La fin des mass media

par Lorenzo Soccavo,

Vers la fin des médias de masse au bénéfice des médias participatifs ? Une réponse positive dans cette tribune.

 [1]

La critique des médias de masse se développe. Leur empire s’effrite. Demain, Internet, média de flux et participatif pourrait bien être l’alternative et marquer le début d’une nouvelle ère d’échanges. Les dernières avancées techniques et les prospectives vont dans ce sens.

La fabrique de l’information relève aujourd’hui d’une telle industrie, ses mécanismes sont tellement apparents, ses effets criants, qu’il est évident que la critique des médias ne va cesser de croître et que leur avenir est compromis à moyen terme. En marge de ce déclin, se développe la mouvance du logiciel libre qui prône et pratique la copie, mais au-delà l’analyse et la modification des codes sources pour améliorer et personnaliser les programmes. "Le libre" apparaît aujourd’hui à la pointe de nouvelles pratiques de publication et d’échange d’informations.

Des mouvements convergents

Démarchandisation pour les tenants de l’antimondialisation, meilleur système de concurrence pour ceux du libéralisme, le mouvement du logiciel libre exprime la plasticité propre aux nouvelles technologies de l’information et de la communication (NTIC). D’autres mouvements convergent pour de nouvelles règles du jeu.

Les weblogs (automédias), l’open source (publication ouverte sur des sites collaboratifs), le Wi-Fi (réseaux associatifs sans fil sur des fréquences libres), le peer to peer (liaison poste à poste sans passer par un serveur)… Communiquer et télécharger librement s’affirment comme de nouvelles revendications.
Un Internet de nouvelle génération s’installe, conjointement à une e-citoyenneté qui ne se limitera pas au vote électronique et à l’e-administration. Le foisonnement des "pages perso" n’est qu’une expression de ces aspirations nouvelles.

Participatif, contributif, Internet développe toutes les caractéristiques d’un nouveau média actif, à défaut, pour l’heure, d’être réellement interactif.

Le phénomène weblog, véritables journaux en ligne tenus par des journalistes amateurs annonce clairement la couleur en court-circuitant la chaîne traditionnelle journaliste-éditeur-annonceur. En se saisissant des moyens de production et de diffusion, les blogueurs échappent aux contraintes et aux pressions économiques qui s’exercent sur les vieux médias.

La mutation des échanges

Si les médias sont porteurs de leur vieillissement, leur crise est également liée à la mutation des télécommunications.

Les industriels optent pour une convergence basée sur la numérisation des signaux vidéo (Télévision Numérique Terrestre) développée en fonction des pratiques des utilisateurs. Peu ou prou, poussés par les gouvernements, les financiers suivront.

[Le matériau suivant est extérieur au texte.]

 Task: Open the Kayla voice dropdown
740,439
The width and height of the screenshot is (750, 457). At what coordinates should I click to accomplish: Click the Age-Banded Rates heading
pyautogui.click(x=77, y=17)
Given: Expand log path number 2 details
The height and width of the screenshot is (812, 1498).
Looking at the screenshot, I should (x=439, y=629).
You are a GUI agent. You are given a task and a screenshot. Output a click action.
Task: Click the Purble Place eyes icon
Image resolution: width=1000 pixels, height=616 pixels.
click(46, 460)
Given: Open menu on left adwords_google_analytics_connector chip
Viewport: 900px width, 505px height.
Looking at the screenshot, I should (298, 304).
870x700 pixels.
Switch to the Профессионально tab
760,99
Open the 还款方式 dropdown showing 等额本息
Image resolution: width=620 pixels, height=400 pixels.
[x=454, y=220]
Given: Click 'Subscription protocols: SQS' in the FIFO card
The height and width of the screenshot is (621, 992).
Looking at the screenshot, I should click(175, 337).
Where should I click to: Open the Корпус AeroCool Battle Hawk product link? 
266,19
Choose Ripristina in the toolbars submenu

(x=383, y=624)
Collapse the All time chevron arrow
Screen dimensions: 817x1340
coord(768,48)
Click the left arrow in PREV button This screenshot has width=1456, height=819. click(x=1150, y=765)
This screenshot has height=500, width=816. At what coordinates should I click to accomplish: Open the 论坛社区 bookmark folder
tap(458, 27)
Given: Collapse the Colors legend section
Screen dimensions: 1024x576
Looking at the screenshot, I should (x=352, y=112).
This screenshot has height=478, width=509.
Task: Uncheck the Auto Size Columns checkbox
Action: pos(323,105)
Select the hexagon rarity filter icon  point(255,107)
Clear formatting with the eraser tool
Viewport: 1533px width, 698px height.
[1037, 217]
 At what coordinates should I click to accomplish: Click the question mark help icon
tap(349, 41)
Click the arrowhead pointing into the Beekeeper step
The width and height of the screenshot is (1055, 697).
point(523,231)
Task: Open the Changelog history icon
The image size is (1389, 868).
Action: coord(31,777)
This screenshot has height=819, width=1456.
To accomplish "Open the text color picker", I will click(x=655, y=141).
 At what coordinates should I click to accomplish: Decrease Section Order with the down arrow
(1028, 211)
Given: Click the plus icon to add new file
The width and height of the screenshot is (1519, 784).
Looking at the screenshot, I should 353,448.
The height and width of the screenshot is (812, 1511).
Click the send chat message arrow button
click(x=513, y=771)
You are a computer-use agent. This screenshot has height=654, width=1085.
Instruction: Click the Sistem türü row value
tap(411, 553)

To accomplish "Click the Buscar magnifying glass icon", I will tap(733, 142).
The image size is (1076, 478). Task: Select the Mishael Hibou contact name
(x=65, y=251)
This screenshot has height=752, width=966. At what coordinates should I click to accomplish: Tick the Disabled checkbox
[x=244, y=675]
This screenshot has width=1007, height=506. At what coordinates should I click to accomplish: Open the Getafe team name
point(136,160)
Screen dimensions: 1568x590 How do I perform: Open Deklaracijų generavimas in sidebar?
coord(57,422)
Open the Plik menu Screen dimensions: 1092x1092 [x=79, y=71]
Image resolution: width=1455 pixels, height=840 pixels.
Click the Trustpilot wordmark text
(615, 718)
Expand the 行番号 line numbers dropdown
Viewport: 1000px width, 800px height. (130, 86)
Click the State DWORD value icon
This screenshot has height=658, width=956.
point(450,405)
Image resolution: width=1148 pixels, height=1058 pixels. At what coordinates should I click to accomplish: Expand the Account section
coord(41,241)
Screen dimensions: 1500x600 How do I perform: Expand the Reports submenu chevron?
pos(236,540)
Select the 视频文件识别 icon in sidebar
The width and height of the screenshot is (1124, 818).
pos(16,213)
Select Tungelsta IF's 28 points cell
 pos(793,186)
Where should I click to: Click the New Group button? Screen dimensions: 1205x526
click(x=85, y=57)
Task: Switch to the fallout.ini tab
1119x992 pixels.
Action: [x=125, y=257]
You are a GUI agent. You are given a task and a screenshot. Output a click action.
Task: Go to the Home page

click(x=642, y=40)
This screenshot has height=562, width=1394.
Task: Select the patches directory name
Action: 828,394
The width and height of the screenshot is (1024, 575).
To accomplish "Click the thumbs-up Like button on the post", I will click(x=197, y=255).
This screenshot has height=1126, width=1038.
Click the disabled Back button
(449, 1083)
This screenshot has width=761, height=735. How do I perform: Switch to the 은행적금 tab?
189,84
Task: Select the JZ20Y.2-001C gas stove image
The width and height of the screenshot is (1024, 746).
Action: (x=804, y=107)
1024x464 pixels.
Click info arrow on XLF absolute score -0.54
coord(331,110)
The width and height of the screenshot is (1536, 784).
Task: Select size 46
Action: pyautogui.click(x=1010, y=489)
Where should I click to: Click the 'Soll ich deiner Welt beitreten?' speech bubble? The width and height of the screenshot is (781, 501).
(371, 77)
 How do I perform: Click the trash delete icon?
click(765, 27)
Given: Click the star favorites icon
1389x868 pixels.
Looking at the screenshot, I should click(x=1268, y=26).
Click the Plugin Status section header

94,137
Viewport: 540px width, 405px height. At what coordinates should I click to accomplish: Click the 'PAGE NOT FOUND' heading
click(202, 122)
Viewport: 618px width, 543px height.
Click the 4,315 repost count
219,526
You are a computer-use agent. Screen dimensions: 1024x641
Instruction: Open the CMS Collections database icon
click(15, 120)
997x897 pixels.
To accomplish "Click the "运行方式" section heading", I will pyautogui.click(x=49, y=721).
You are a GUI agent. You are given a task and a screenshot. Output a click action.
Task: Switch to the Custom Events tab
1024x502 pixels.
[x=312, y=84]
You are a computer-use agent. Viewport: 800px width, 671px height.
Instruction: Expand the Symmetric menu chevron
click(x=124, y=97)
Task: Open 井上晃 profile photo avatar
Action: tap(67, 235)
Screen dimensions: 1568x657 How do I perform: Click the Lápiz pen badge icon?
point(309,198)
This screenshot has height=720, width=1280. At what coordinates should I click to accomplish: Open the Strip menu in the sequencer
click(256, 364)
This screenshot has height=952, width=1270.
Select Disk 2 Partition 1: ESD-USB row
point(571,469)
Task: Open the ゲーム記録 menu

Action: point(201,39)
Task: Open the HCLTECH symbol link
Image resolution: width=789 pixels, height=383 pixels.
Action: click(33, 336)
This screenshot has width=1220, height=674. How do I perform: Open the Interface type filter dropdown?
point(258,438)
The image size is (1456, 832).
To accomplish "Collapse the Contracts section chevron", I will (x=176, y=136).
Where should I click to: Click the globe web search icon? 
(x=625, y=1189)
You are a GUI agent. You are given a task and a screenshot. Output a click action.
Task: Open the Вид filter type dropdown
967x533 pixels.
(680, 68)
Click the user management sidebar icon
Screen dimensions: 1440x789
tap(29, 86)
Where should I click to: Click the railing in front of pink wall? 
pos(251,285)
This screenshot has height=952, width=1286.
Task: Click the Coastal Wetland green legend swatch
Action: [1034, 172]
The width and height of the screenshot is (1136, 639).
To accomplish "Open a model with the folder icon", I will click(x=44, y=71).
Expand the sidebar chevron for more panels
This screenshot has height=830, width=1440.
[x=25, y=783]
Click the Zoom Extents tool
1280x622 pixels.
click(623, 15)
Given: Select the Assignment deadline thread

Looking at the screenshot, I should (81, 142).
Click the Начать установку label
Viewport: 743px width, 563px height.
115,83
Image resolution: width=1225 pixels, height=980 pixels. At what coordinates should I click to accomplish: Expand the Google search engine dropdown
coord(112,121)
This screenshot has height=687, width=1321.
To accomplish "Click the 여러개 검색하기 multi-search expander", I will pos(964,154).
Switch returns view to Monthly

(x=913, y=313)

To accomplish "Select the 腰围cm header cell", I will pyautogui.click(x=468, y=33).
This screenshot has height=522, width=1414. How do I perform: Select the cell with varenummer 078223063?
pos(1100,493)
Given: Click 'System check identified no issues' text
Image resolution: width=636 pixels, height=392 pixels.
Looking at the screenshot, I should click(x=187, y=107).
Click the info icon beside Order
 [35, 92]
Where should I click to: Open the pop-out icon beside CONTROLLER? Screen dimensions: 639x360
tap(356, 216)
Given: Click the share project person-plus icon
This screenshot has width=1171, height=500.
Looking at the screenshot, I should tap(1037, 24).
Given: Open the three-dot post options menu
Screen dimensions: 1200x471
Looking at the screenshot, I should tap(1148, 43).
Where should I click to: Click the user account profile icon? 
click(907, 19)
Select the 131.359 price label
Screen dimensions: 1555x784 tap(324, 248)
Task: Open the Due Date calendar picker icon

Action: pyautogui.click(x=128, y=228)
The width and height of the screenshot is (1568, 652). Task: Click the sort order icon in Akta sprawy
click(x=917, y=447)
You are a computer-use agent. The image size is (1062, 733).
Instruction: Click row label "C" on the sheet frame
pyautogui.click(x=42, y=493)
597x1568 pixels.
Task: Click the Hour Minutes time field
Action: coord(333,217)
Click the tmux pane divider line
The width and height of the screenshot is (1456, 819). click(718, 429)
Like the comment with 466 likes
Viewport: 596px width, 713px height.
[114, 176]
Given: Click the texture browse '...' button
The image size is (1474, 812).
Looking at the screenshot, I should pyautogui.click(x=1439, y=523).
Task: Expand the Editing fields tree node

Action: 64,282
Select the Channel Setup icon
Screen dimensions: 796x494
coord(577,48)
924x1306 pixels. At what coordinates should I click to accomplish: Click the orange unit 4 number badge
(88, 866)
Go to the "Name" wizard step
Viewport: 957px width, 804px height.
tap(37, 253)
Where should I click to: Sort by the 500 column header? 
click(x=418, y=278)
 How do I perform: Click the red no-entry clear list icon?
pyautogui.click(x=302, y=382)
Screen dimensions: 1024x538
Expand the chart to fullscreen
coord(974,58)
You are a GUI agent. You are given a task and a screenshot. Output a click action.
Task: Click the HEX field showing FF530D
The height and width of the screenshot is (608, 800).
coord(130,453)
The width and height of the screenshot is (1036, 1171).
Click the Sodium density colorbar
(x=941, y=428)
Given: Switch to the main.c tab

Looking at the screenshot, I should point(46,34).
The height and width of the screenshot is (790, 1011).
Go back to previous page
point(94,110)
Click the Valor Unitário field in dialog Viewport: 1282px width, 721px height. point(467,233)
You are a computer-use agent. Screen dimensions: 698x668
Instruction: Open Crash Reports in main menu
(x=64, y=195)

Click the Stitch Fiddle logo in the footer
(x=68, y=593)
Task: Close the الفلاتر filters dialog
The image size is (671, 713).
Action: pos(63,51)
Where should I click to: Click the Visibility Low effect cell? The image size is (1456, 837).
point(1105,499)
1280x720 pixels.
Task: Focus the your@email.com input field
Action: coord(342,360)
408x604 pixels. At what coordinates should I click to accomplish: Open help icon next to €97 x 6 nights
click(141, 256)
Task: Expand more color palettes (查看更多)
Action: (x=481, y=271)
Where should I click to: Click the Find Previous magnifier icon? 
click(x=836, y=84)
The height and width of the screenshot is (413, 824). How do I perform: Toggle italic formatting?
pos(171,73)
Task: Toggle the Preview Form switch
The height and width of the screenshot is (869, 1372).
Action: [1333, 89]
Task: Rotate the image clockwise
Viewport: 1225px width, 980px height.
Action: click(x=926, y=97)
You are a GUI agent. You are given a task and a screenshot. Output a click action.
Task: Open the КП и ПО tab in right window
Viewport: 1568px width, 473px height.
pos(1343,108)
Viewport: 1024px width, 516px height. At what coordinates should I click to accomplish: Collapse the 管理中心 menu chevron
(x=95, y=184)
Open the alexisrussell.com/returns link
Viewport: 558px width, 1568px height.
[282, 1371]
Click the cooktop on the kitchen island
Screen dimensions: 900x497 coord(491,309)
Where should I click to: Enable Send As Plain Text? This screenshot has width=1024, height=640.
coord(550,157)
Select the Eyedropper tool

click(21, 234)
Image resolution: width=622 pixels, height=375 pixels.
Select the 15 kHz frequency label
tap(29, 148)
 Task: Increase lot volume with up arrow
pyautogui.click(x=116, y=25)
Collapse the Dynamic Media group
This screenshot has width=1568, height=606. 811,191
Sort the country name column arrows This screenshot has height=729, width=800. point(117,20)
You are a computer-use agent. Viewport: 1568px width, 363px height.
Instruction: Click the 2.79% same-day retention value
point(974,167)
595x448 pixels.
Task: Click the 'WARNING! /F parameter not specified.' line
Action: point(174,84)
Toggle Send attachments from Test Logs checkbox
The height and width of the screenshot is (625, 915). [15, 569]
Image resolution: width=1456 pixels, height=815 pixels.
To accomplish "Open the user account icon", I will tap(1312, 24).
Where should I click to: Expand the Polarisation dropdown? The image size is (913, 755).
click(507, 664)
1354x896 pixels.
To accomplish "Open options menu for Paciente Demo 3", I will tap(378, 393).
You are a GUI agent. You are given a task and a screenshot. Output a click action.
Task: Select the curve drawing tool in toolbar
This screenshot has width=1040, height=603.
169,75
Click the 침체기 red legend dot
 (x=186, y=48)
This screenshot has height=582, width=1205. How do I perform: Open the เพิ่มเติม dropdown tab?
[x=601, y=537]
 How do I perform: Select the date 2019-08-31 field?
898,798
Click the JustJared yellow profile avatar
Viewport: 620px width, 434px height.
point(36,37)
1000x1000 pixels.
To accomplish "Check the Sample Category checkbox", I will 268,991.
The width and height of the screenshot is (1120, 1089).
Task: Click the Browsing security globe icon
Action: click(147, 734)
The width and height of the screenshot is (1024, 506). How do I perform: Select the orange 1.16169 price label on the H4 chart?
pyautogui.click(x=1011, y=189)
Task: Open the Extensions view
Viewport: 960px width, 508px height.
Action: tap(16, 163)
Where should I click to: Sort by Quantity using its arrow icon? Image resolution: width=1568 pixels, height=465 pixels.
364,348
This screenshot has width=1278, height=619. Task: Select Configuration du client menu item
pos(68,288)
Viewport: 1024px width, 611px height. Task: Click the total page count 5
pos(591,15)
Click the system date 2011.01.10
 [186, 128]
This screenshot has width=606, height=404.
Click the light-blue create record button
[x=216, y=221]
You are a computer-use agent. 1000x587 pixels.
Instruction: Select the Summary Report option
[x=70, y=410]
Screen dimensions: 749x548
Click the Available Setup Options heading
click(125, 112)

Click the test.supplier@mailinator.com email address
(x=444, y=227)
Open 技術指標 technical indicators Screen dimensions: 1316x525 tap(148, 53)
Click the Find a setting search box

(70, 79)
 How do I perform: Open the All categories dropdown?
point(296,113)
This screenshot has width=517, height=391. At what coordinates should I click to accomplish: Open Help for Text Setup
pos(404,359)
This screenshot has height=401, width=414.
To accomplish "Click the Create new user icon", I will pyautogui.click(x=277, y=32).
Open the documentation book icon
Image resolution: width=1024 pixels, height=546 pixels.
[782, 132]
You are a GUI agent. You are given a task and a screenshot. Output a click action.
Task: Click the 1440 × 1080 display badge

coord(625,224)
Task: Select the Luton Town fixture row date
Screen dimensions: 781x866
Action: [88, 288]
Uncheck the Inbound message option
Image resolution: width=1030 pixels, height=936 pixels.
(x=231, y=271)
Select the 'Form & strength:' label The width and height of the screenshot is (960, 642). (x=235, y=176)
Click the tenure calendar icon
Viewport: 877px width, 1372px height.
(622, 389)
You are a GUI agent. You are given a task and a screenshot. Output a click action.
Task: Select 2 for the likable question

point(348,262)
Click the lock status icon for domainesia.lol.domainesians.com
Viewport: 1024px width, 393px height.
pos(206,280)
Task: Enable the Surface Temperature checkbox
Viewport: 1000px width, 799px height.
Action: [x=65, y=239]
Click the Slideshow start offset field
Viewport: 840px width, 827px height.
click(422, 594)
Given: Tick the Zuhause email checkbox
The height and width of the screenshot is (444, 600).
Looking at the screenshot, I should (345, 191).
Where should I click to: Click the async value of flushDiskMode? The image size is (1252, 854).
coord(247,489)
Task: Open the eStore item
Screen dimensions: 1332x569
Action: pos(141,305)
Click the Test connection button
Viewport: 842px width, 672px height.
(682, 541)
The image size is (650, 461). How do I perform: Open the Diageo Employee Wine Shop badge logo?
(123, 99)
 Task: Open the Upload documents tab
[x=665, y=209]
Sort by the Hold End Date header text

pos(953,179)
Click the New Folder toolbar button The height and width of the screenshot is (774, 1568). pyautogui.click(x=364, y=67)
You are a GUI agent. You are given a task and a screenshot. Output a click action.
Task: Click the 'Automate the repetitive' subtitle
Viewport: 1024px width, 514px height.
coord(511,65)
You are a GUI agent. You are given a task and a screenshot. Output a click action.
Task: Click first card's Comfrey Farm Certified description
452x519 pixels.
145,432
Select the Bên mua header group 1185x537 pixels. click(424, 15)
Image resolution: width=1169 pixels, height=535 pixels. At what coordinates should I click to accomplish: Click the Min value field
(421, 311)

Malgré les crises boursières et la chute des vieux monopoles. Les débarquements, par des actionnaires et conseils d’administration soucieux de rentabilité immédiate, de dirigeants qui parient sur le long terme, n’empêchent pas "la société de l’information" d’être l’objet d’un plan d’action gouvernemental.
Le wireless (sans fil), le développement des applications multimédias mobiles libèrent les terminaux et leurs utilisateurs. L’accès à l’Internet haut débit couplé à des CMS (systèmes de gestion des contenus) ouverts, offriront à chacun la possibilité d’accéder à tout moment à une info personnalisée selon ses centres d’intérêts et de publier son point de vue, sans aucune compétence technique préalable (PHP et nouveaux types de programmation Script Python).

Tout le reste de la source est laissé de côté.